Incorporation of a Decorin Biomimetic Enhances the Mechanical Properties of Electrochemically Aligned Collagen Threads

Damaged tendons often do not heal completely and lack full functionality. Tissue engineering employing collagen based biomaterials is a viable option to repair damaged tendons. However, most existing constructs lack the desired mechanical strength needed to reconstruct such load bearing tissues. We have previously reported a novel methodology to synthesize highly ordered electrochemically aligned collagen (ELAC) threads that are mechanically stronger and more amenable to cell migration compared to randomly oriented collagen constructs.

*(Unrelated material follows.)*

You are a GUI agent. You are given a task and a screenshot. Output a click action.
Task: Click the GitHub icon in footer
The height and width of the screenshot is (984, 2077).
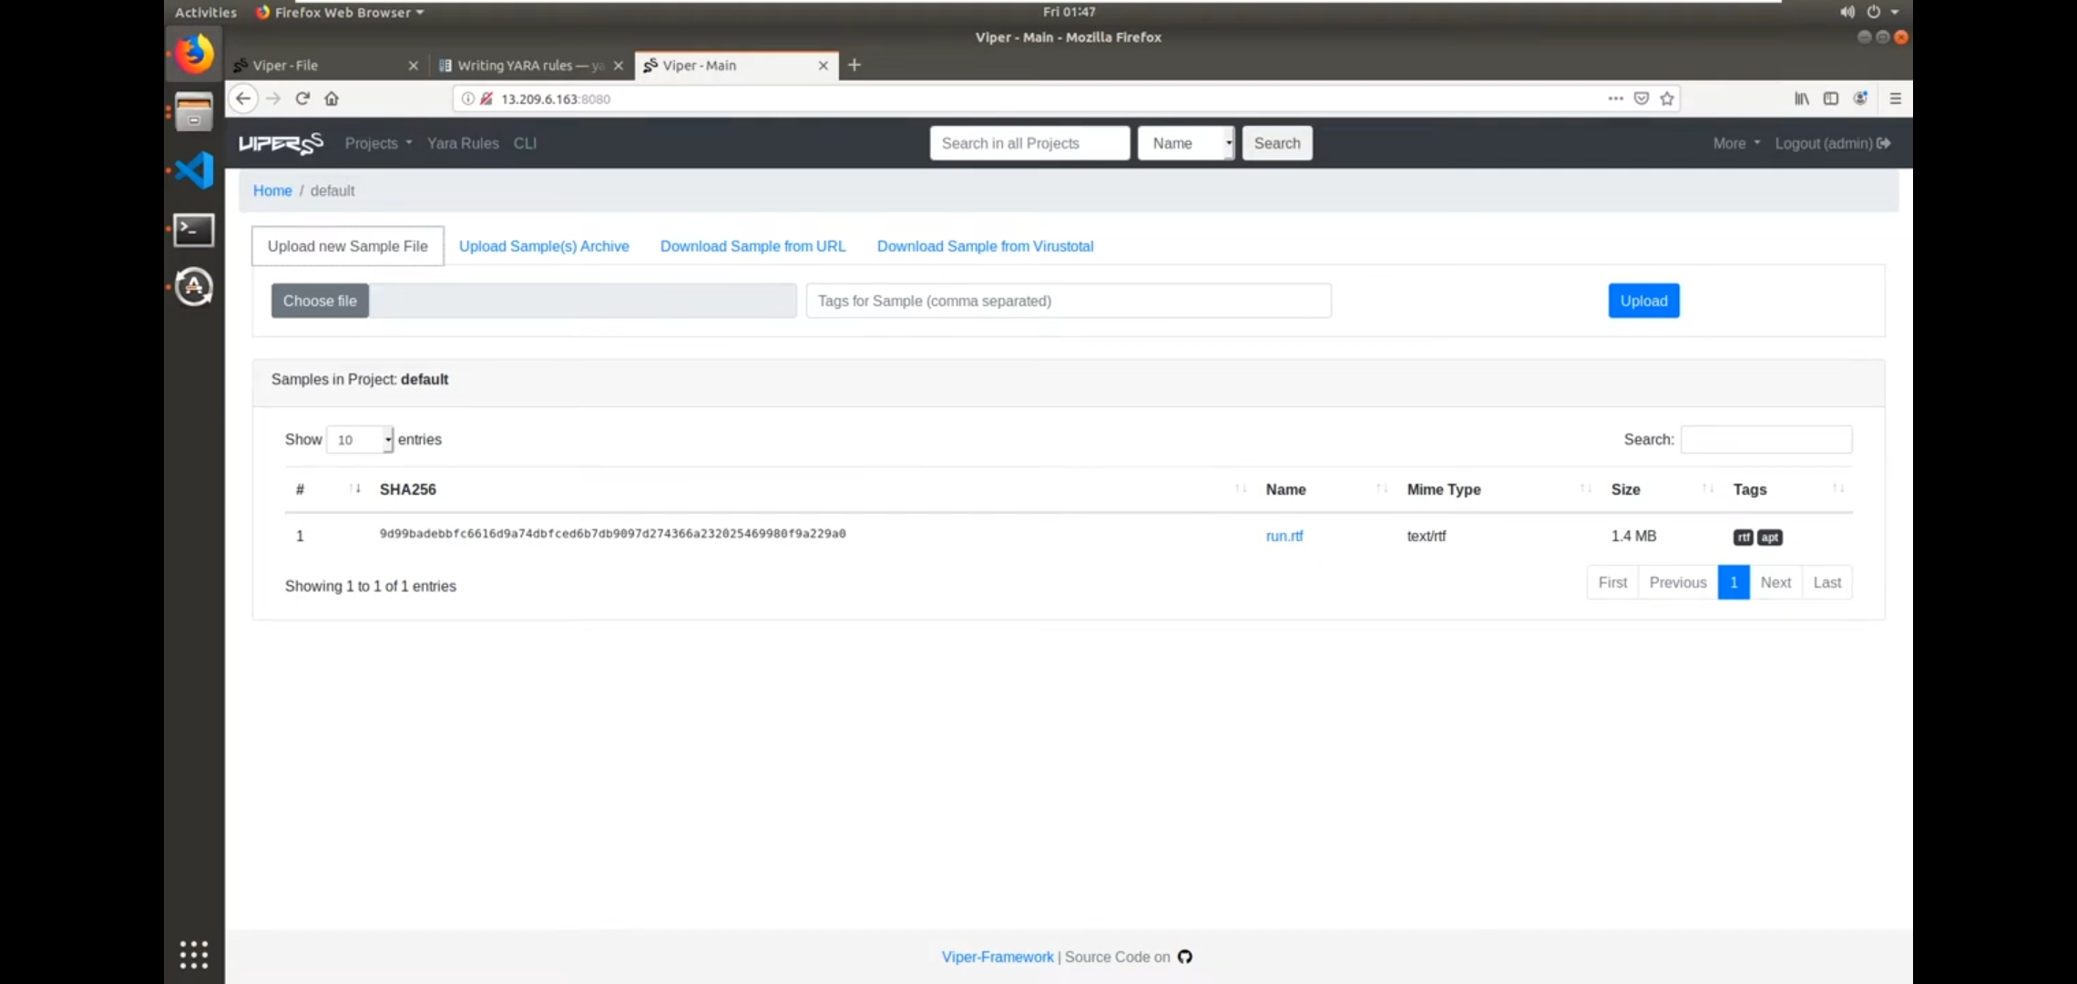(1185, 957)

While the ELAC mimics the orientational anisotropy of tendon it can be further improved by the incorporation of small leucine rich proteoglycans like decorin. Decorin consists of a protein core that binds to collagen and a glycosaminoglycan (GAG) chain. The GAG chains of adjacent collagen fibrils associate with one another to form crosslinks and are suggested to enhance the mechanical properties of tendon by allowing fibrillar slippage. Based on the structure of natural decorin, we have previously synthesized a novel peptidoglycan (DS-SILY) containing a collagen binding peptide (SILY) and a dermatan sulfate (DS) GAG chain. DS-SILY mimics decorin both structurally and functionally. In this study, we investigated the effects of the incorporation of DS-SILY on the mechanical properties and structural organization of ELAC threads by monotonic mechanical testing, swelling ratio and differential scanning calorimetry.